**What is expected**
Word for word, restate the entries below and exclude every image.

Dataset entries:
-------------------------
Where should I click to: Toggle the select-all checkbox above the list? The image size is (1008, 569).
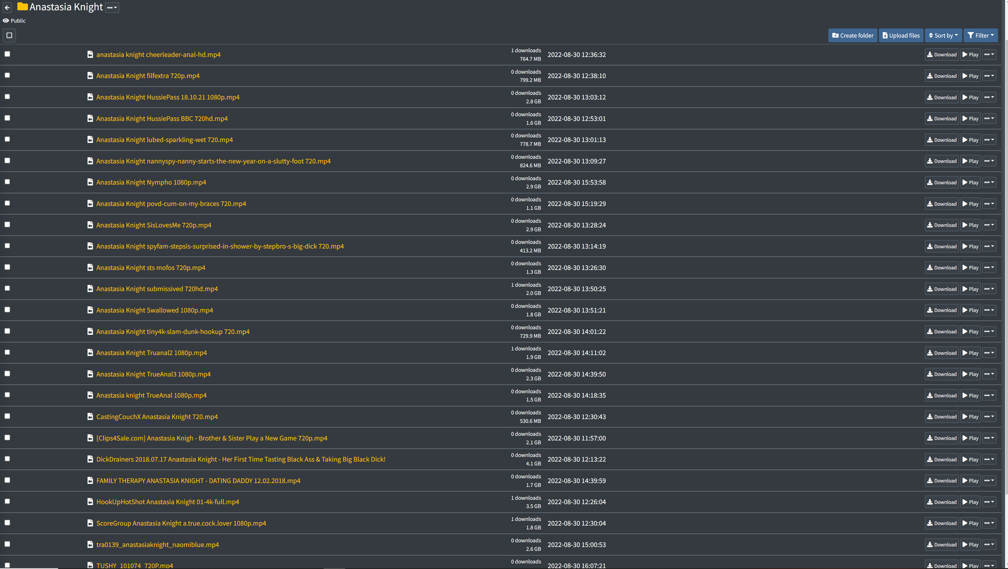(x=9, y=35)
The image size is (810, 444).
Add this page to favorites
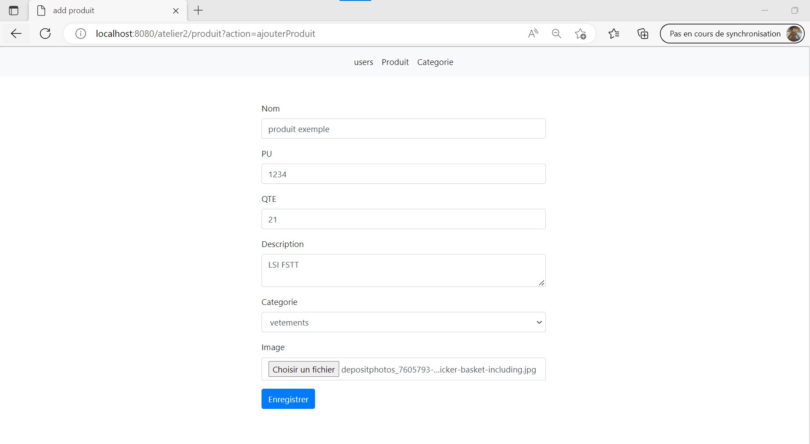pos(581,33)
-------------------------
**Expected answer**
Where should I click to: Toggle the select-all checkbox above the list? The image size is (1008, 569).
(x=9, y=35)
The image size is (810, 444).
Add this page to favorites
pos(581,33)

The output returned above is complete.